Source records
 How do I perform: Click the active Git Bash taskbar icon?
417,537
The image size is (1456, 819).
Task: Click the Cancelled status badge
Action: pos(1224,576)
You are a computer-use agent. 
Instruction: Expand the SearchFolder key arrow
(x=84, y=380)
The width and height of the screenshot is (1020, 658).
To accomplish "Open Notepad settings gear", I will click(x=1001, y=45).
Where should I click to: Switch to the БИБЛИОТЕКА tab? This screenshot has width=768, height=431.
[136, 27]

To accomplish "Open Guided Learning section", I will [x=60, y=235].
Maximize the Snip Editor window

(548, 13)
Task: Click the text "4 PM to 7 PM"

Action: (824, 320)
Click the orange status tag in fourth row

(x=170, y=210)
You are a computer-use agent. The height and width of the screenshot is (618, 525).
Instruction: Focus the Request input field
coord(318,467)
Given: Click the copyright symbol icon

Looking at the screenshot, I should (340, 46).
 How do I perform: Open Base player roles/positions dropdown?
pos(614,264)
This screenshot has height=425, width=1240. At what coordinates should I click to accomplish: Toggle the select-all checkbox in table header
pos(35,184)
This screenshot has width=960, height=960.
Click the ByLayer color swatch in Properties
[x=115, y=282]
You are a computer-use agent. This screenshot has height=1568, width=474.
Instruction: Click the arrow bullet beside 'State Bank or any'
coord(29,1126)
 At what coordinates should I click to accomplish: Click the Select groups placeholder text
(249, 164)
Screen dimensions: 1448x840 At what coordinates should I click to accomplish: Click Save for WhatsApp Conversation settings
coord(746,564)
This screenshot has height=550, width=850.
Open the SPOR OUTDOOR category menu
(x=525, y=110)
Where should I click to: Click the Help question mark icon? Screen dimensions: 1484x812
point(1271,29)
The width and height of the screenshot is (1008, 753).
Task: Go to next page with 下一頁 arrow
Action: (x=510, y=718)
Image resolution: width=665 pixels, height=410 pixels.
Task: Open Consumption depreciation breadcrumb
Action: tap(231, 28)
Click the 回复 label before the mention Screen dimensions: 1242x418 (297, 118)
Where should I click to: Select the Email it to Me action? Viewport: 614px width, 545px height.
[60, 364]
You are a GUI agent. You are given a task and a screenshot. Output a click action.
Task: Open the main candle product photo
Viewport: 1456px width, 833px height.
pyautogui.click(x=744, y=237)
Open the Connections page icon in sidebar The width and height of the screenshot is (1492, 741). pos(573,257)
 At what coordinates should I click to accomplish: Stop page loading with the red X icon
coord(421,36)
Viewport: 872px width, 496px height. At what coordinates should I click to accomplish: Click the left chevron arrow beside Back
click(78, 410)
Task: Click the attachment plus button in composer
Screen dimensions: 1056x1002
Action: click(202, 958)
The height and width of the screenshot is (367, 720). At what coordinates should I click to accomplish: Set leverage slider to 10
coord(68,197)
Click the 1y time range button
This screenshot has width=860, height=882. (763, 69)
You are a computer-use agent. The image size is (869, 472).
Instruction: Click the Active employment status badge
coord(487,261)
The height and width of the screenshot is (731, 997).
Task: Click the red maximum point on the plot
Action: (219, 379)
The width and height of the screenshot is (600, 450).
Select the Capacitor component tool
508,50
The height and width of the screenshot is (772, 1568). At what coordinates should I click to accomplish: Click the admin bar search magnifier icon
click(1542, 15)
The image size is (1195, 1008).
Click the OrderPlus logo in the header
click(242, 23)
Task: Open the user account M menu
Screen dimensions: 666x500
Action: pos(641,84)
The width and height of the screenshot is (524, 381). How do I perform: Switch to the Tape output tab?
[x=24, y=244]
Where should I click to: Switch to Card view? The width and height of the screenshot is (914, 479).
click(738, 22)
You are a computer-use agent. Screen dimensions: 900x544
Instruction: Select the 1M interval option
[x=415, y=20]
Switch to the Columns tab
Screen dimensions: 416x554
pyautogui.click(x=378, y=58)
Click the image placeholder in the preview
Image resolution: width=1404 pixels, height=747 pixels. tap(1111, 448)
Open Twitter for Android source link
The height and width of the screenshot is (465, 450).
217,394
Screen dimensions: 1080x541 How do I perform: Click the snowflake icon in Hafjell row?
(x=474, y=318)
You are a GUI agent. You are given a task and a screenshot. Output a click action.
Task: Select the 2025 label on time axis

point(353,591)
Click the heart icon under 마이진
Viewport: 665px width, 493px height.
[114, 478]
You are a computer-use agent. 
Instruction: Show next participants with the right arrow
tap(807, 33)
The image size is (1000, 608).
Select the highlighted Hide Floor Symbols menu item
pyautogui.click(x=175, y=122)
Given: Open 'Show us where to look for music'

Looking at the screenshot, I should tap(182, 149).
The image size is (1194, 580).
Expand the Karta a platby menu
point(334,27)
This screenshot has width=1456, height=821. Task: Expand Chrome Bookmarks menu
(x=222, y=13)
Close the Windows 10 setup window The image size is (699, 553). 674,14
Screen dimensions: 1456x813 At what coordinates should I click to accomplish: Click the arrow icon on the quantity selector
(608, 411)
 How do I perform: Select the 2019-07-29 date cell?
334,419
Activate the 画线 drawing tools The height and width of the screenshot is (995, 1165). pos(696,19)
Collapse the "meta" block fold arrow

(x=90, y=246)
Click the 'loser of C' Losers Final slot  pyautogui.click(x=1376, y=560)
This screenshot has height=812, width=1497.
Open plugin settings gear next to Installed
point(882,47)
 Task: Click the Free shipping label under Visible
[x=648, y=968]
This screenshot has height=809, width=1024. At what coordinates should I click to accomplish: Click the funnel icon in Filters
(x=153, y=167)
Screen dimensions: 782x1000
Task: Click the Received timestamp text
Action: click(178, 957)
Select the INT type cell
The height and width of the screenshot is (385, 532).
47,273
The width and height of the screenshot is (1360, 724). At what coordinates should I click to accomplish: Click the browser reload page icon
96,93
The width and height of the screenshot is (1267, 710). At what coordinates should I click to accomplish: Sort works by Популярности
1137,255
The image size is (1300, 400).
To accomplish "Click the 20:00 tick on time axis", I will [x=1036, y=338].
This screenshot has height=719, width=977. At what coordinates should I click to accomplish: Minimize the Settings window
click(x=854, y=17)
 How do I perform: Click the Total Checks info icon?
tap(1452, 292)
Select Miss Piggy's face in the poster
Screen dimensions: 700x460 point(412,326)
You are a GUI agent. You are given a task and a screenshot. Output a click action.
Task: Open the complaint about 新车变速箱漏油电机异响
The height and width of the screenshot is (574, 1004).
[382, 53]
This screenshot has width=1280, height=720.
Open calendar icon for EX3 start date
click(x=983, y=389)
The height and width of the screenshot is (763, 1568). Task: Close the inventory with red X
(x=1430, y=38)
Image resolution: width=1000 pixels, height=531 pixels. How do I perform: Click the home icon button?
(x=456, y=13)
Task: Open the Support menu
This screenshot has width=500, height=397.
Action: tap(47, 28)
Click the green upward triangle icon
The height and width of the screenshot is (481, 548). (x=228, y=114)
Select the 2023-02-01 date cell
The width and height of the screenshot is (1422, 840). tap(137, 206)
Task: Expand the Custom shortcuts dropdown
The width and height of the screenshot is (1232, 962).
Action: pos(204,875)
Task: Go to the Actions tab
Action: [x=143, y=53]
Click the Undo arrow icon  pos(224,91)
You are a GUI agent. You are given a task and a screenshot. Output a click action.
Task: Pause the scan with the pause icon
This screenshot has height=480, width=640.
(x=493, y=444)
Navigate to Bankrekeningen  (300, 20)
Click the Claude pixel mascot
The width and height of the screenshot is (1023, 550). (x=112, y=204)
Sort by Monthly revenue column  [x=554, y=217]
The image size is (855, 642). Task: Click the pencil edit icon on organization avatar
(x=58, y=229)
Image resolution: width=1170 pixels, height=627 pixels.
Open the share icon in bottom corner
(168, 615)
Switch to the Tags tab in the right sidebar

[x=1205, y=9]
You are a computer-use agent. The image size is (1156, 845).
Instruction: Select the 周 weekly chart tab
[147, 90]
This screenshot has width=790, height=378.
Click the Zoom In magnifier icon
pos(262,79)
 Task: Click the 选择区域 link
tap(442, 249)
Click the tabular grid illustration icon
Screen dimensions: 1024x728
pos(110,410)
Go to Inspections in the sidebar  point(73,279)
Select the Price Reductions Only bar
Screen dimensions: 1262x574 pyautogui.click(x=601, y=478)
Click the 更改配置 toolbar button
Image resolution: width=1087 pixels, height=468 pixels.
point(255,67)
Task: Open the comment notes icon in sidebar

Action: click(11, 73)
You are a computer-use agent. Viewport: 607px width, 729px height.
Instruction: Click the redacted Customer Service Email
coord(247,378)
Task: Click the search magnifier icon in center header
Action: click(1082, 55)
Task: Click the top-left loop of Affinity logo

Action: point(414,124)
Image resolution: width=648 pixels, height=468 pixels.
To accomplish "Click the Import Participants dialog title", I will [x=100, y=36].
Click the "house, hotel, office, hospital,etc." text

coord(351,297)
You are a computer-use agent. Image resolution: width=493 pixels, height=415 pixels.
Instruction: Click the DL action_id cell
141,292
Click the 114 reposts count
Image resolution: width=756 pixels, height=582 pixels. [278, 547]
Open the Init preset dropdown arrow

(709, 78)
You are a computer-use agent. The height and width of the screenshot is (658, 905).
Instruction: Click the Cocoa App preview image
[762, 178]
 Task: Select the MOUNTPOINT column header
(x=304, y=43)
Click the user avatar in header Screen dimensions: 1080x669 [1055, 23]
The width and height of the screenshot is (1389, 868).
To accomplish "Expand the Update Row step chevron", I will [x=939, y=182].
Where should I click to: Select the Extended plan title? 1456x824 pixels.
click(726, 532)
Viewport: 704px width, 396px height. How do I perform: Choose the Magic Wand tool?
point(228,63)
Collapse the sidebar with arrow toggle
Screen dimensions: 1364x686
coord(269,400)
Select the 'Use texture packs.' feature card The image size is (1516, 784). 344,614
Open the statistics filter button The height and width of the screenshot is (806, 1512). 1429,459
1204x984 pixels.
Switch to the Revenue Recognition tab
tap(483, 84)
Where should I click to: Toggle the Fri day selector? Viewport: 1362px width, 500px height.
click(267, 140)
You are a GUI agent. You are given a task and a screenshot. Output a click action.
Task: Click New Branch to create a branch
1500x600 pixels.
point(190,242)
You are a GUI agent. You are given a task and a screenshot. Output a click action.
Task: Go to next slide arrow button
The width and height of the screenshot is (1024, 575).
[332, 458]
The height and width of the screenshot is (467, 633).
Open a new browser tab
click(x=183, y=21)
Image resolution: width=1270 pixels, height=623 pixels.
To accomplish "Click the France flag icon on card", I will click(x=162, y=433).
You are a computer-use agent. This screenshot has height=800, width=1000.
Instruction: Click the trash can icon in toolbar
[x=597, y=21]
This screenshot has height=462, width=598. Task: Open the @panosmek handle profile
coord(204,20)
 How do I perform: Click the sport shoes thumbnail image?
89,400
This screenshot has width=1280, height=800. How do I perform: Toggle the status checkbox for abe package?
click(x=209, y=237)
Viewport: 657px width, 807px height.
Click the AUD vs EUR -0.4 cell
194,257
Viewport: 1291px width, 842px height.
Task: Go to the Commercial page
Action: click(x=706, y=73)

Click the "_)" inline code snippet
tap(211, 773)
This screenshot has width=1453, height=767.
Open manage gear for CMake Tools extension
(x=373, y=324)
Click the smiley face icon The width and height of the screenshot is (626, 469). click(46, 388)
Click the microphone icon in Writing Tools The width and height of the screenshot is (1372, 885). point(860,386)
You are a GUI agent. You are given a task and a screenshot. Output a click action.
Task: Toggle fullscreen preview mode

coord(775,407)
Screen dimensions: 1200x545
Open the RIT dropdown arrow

Problem to solve
Tell how many lines of the data contain "user". Nothing but the number belongs in the reply.

Response to the task
2